I used to imagine the life of a theater reviewer to be totally glamorous: The scintillating first-night conversations with famous actors, directors, and wealthy patrons of the arts. The chardonnay and snacks. The cup of tea steaming beside my keyboard as I lauded a performance. The truth has proven itself more complicated: It’s hard taking legible notes in the dark, sometimes the cookies in the lobby are really bad, and my tea was replaced long ago by frozen burritos and candy bars. But far worse than any of that is trying to describe a performance that just didn’t work for me at all, especially when it was by an amateur company. I once vowed to strictly ration the number of times I could use the phrase “the actors were certainly enthusiastic,” but the question remains: should a critic judge the performances of amateur groups by a different standard than those of professional companies? It’s kinder, perhaps, to write a review that says, “The actors seemed to know all their lines and were usually audible” than to pan the thing outright. But is it fair to the reader who might be deciding whether or not to see the show–or, indeed, to actors and a director, who might be able to use more probing feedback?Actors Ensemble of Berkeley’s current staging of Arthur Miller’s Death of a Salesman presents just such a dilemma. In fact, Salesman–Miller’s snapshot of a family immersed in loving lies and self-deception–is performed somewhere in the world every single day because it speaks across time, culture, and space. It’s as relevant now as it was in 1949. It’s also written in such a way that if one actor goes overboard, the whole thing sinks. Unfortunately, under John Dahlen’s direction at the Live Oak Theatre, there is a near-constant sound of splashing as actors hit the water. No melodramatic excess has been spared, no subtlety left unexploded, and the end result is loud, relentless, and confusing. Which is a shame, in light of the exciting decision to cast only African-American actors–a decision that could have brought fresh depth and meaning to so well-known a work.

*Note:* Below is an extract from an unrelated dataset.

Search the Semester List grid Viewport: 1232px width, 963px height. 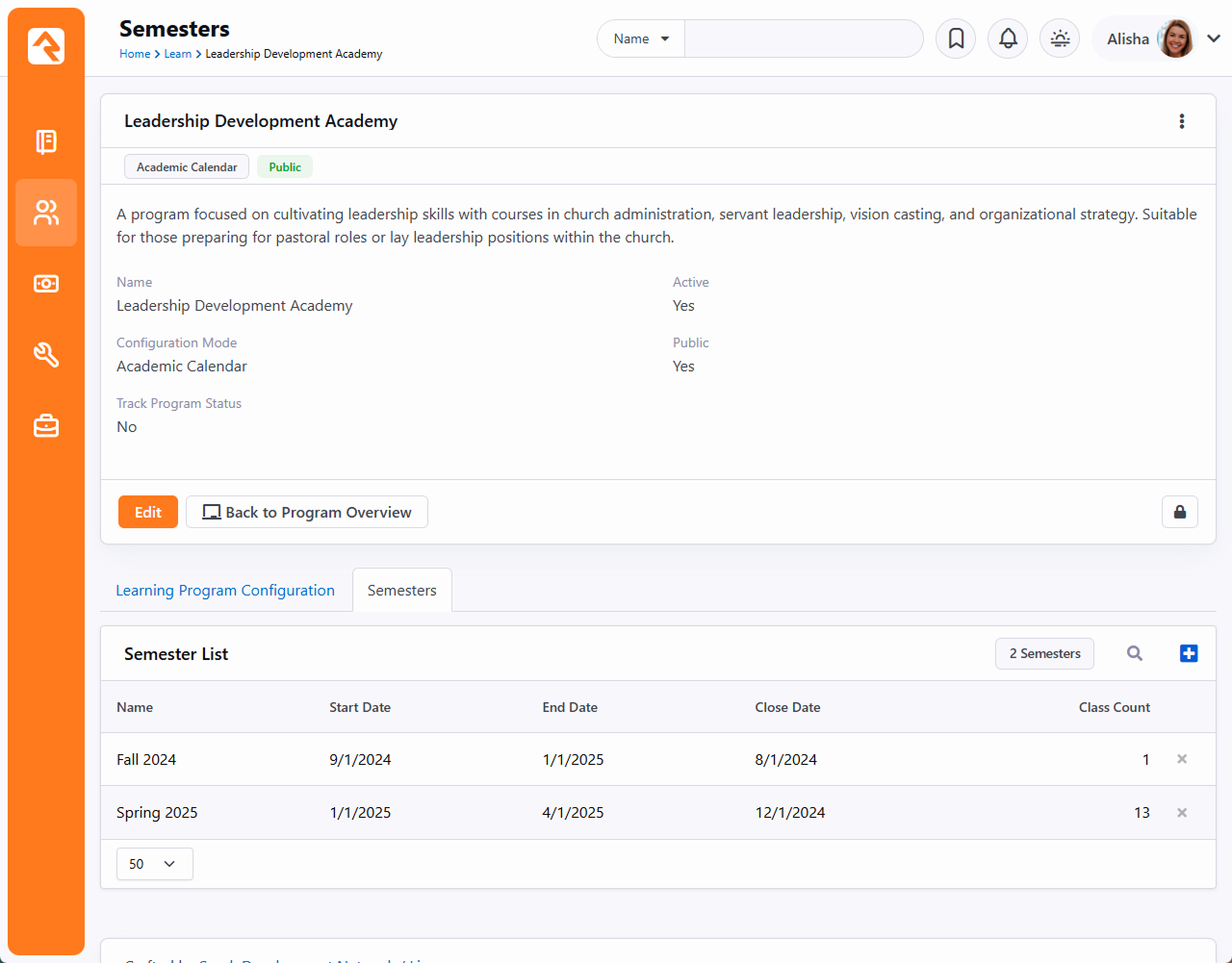(x=1135, y=653)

Dahlen’s staging is faithful to the text right down to the design and the stage directions, a loyalty that often strains the performance as a whole. He might improve his actors’ chances if he trimmed things like the Woman’s off-stage laughter (excessive and false-sounding), let Linda drop her “my dear”s or replace them with something she could do with conviction, and pulled the plug on some of the dreadful flute music–even if the script does call for it. Having the same actors play Willy Loman’s sons and nephew as both teenagers and adults doesn’t work here: while they’re generally fine as adults, once the wigs go on (askew) for the flashbacks, the whole illusion falls apart. The staged crying was wholly unconvincing, and could have been traded for subtler, more manageable expressions. At least the changes made to update the play from the late ’40s to the late ’70s work–even the references to “the war” continue to make sense, substituting ‘Nam for WWII–and the set is well designed.
Then there is the delicate question of the main character. As noted by producer Harold Clurman, who was the first to stage much of Miller’s work, Loman is not schizophrenic, but he is falling apart. Bruce Williams’ Loman lacks subtlety–a mass of nervous tics and twitches, his deterioration is so overplayed as to occasionally border on the comic. In the performance I saw, throughout the first act and much of the second his delivery lacked variation and range, giving everything the same emotional weight. Perhaps it was opening-night nerves, but it was only near the end, when Loman realizes how much his sons care about him, that Williams slowed down and really seemed to be reacting in character to what was happening in both his inner and outer worlds.
Williams is not alone in his struggle; many of the actors apparently didn’t have enough time to absorb their characters. The actor playing Willy’s phantasmal brother Ben was pretty much incomprehensible, Linda was a cipher except in scenes with her sons (shadowiness being the curse of many Miller heroines), and Eric Abrams as Biff was uneven. Wahile Abrams–who has a big, wonderful voice–simmers effectively as a brooding, angry adult, his younger Biff is a cartoon, as is William Hunter’s Bernard, who as an adult appeared to be smirking through the funeral scene.
J. Cary Irving as Hap is a real bright spot, and is the actor who best embodies his role. In Kimberly Ridgeway’s recent Prospect Place at the Black Rep, Irving didn’t get much stage time to flesh out a character, but here he does an admirable job both of portraying the younger brother and of providing crucial support to the others. As a more experienced actor who doesn’t need to grapple with the mechanics, Irving spends less time trying to figure out how to “be” Hap and more on working effectively with the ensemble.
A production’s amateur status is not a death sentence; works staged by amateur companies often shine with vivacity and inventiveness that more established companies lack. There is a good play somewhere in the chaos of this production, if Dahlen can figure out how to release it. Perhaps by taking more chances with the text and working more closely with his actors, he can focus all that energy to truly bring “a new look and feel” to Miller’s classic.